Goodwill and other intangible assets consist of the following:
December 31, (in millions) 2005 2004
Goodwill $ 43,621 $ 43,203
Mortgage servicing rights 6,452 5,080
Purchased credit card relationships 3,275 3,878
December 31, (in millions) 2005 2004
All other intangibles:
Other credit card–related intangibles $ 124 $ 272
Core deposit intangibles 2,705 3,328
All other intangibles 2,003 2,126
Total All other intangible assets $ 4,832 $ 5,726
Goodwill
As of December 31, 2005, goodwill increased by $418 million compared with
December 31, 2004, principally in connection with the establishment of the
business partnership with Cazenove, as well as the acquisitions of Vastera,
Neovest and the Sears Canada credit card business. These increases to
Goodwill were partially offset by the deconsolidation of Paymentech. Goodwill
was not impaired at December 31, 2005 or 2004, nor was any goodwill
written off due to impairment during the years ended December 31, 2005,
2004 or 2003.
Goodwill attributed to the business segments was as follows:
Dec. 31, Dec. 31, Goodwill resulting
(in millions) 2005 2004 from the Merger
Investment Bank $ 3,531 $ 3,309 $ 1,179
Retail Financial Services 14,991 15,022 14,576
Card Services 12,984 12,781 12,802
Commercial Banking 2,651 2,650 2,599
Treasury & Securities Services 2,062 2,044 465
Asset & Wealth Management 7,025 7,020 2,539
Corporate (Private Equity) 377 377 —
Total goodwill $ 43,621 $ 43,203 $ 34,160
Mortgage servicing rights
JPMorgan Chase recognizes as intangible assets mortgage servicing rights, which
represent the right to perform specified residential mortgage servicing activities
for others. MSRs are either purchased from third parties or retained upon sale or
securitization of mortgage loans. Servicing activities include collecting principal,
interest, and escrow payments from borrowers; making tax and insurance
payments on behalf of the borrowers; monitoring delinquencies and executing
foreclosure proceedings; and accounting for and remitting principal and interest
payments to the investors of the mortgage-backed securities.
The amount capitalized as MSRs represents the amount paid to third parties to
acquire MSRs or is based on fair value, if retained upon the sale or securitization
of mortgage loans.
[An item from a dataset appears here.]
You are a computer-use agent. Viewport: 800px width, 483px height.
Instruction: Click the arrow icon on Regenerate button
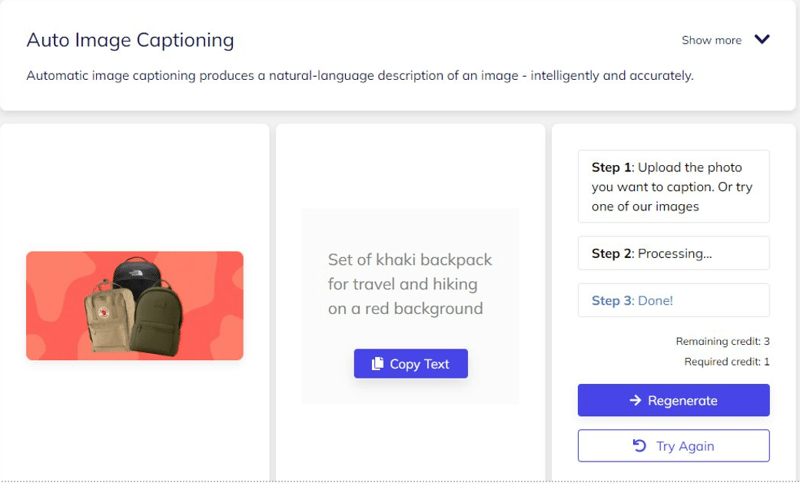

The Firm estimates the fair value of MSRs using a
discounted future cash flow model. The model considers portfolio characteristics,
contractually specified servicing fees, prepayment assumptions, delinquency
rates, late charges, other ancillary revenues and costs to service, as well as
other economic factors.
During the fourth quarter of 2005, the Firm enhanced its valuation of MSRs
by utilizing an option-adjusted spread (“OAS”) valuation approach. An OAS
approach projects MSR cash flows over multiple interest rate scenarios in
conjunction with the Firm’s proprietary prepayment model, and then discounts
these cash flows at risk-adjusted rates. Prior to the fourth quarter of 2005,
MSRs were valued using cash flows and discount rates determined by a “static”
or single interest rate path valuation model. The initial valuation of MSRs
under OAS did not have a material impact on the Firm’s financial statements.
The Firm compares fair value estimates and assumptions to observable market
data where available and to recent market activity and actual portfolio
experience. Management believes that the assumptions used to estimate fair
values are supportable and reasonable.
The Firm accounts for its MSRs at the lower of cost or fair value, in accordance
with SFAS 140. MSRs are amortized as a reduction of the actual servicing
income received in proportion to, and over the period of, the estimated future
net servicing income stream of the underlying mortgage loans. For purposes of
evaluating and measuring impairment of MSRs, the Firm stratifies the portfolio
on the basis of the predominant risk characteristics, which are loan type and
interest rate. Any indicated impairment is recognized as a reduction in revenue
through a valuation allowance, which represents the extent that the carrying
value of an individual stratum exceeds its estimated fair value.